Önceleri oturduğun yerde devrilmeden durabilmen için etrafına yastıklar diziyorduk. Otururken bile sallanıyordun. Sağa sola devrilmeden oturmayı öğrenir öğrenmez ilk yaptığın şey koca göbeğinin üzerine yatıp yakın bölgelerdeki oyuncaklarını alıp yemek oldu. Daha sonra popoyu havaya dikmeye başladın. Tamam dedik emekleme işaretleri geliyor.
Bir gün seni bıraktığımız yerin 1-2 metre kadar uzağında bulunca "Tüh emeklemiş biz kaçırdık" dedik. Ama kaçırmamışız. Çok geçmeden anladık ki geri geri gidiyorsun :)) Haraket edebilmenin dayanılmaz cazibesi içine işleyince seni nereye oturtsak kollarınla kendini iterek geri geri gitmeye başladın. Koltuğa, duvara ya da masaya ulaşana kadar devam eden dikiz aynasız yolculuklarınla geçti bir süre. Eller bir türlü ardışık olarak yerden kalkmıyordu. Ellerini aynı anda kaldırıp, göbekten destek alarak alçak sürünme yapıyordun diyebilirim.
Yeter mi ? Yetmedi tabi. Eller yine yerde, popo havada ileri doğru atmaya çalıştın bir süre kendini. Ellerini yerden ayırmadan :) Seni motive etmesi için emekleme arkadaşı denen oyuncaklardan aldık. Ses çıkaran bir köpiş. Normalde onu senin 1 metre kadar uzağına bırakıp çalıştıracaktık. Sen emekleyerek ona ulaşıp dokununca o sesler çıkarıp havlayarak yarım metre daha ileri gidecekti. En azından broşürde yazan buydu. Nasıl oldu dersen ; biz köpişi çalıştırıp 1 metre uzağına koyduk. Sen sürünerek ulaştın. Köpişi kulağından yakalayıp ısırdın. Bir daha denedik. Bu sefer yüzüne bile bakmadın köpişin. Yanına getirelim dedik. Kuyruğunu yakalayıp ısırdın. Neticede emekleme arkadaşı falan yalanmış. Kocaman köpek dişlik oldu sana :) Zaten o da istifa etti. Artık yürümüyor. Sadece havlıyor. Bu tip reklam ürünlerine çok itibar etmememiz gerektiğini söylüyordu çevredekiler. Ama yaşayarak öğrenmek istedik biz.
Neyse bir hafta kadar önce sıkıldın artık geri-geri gitmekten. Önce bir el, sonra diğeri. Başlangıçta seni çok heyecanlandıran birşey varsa uzakta bir iki adım atıp gidiyordun yanına. Öyle her oyuncak içinde yormuyordun kendini. Baban gibi tembel olacaksın galiba. Aslında seni evin içinde koşturmak için laptop gerekiyormuş. Nedendir çözemedik hala laptop delisisin. Odanın bir köşesine laptopu koyunca son 200'e giren ingiliz tayı edasıyla koşturuyosun. Seni onunla kandırdık.

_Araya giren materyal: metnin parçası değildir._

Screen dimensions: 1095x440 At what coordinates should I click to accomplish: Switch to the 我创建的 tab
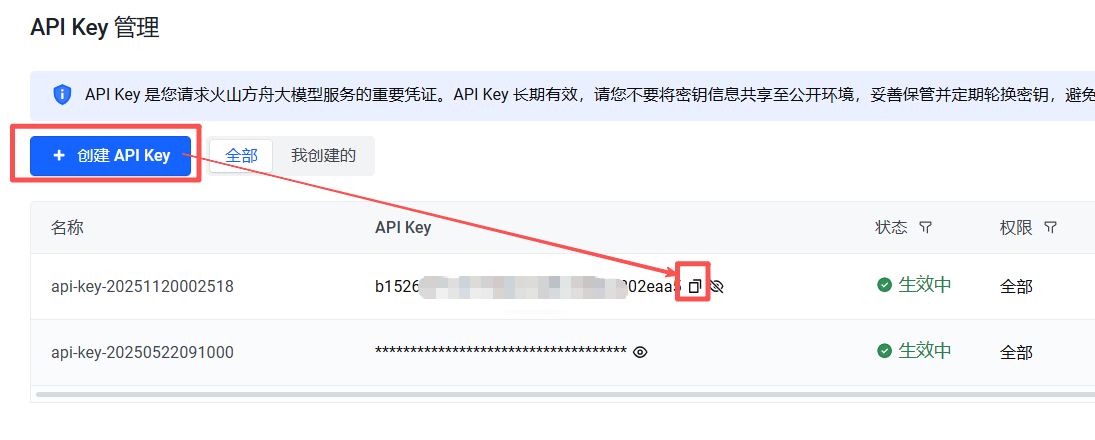[x=323, y=155]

Kısa bir süre geçmeden odada fıldır fıldır gezmenin, daha önce ciğercinin önündeki kedi gibi bakıp ulaşamadığın her türlü zerzevata ulaşabilmenin tadını alınca seni motive etmeye de gerek kalmadı. Artık durdurmak gerekiyor. Bu hali süper, yürümeye başlayınca yandınız diyen arkadaşlarım vardı. Hiç yerinde durmuyorsun oğlum. Yandık valla. :)

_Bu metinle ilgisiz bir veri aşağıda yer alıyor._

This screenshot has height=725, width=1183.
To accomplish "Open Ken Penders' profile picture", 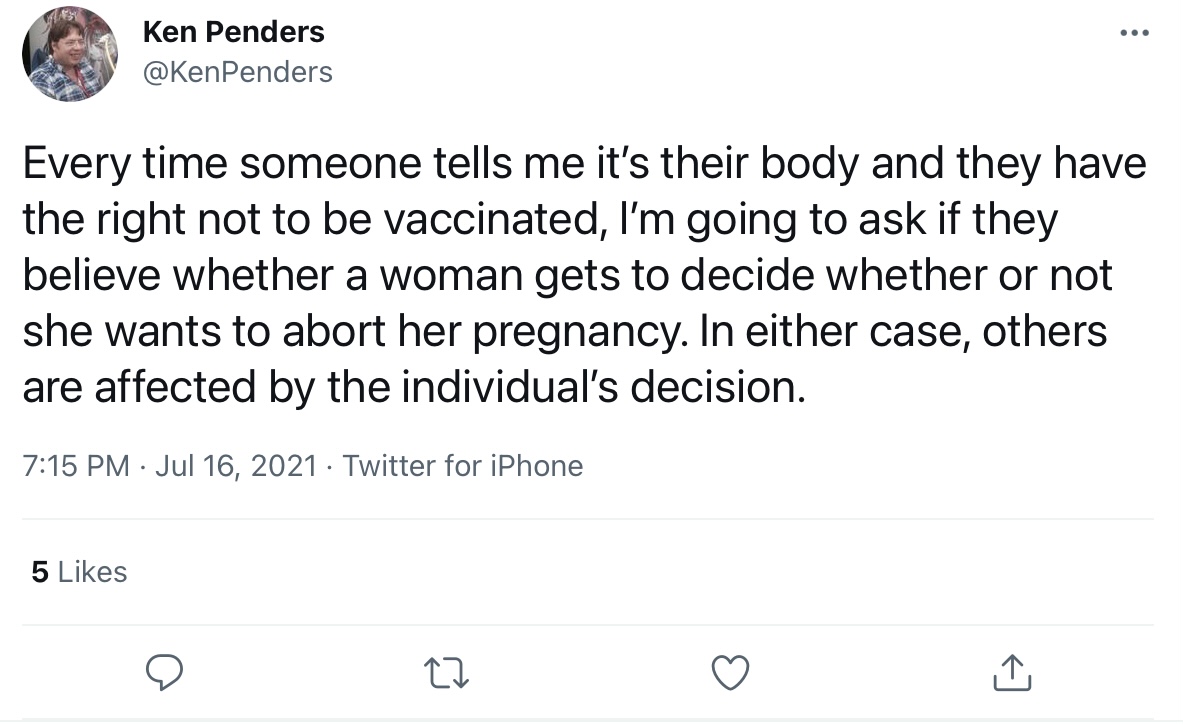I will (x=70, y=54).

En favori mekanın TV ünitesi. Israrla seni televizyona en uzak noktalara oturtsak da 10 sn geçmeden emekleyerek ünitenin yanına geliyorsun. O da yetmeyince ellerinle TV ünitesinden destek alıp ayağa kalkıyor yarım metre uzaktan televizyonu izliyorsun. Buna acil çözüm bulmamız lazım. Bazen eller ve ayaklar yorulunca kaslar titremeye başlıyor sende. Annenin içi eriyor düşeceksin diye. Düşecek tabi annesi diyorum. Düşe kalka öğrenecek yürümeyi.
En kısa zamanda evde bir düzenleme yapmamız gerekecek. Öncelikle fişleri ve kabloları düzenlemek, saksılardaki toprağa dalmanı engellemek lazım. Sinan dayın gibi toprak yeme potansiyeli gördüm sende bu hafta... Sivri köşeli sana zarar verebilecek yerlere önlem alınacak. Kullandığın bölgenin hijyenine de daha fazla dikkat etmemiz gerekecek. Bulduğun her şey saniyede ağzında çünkü. Seni kısıtlamak istemiyorum hiç. Ama ortamı güveli hale getirmek şart.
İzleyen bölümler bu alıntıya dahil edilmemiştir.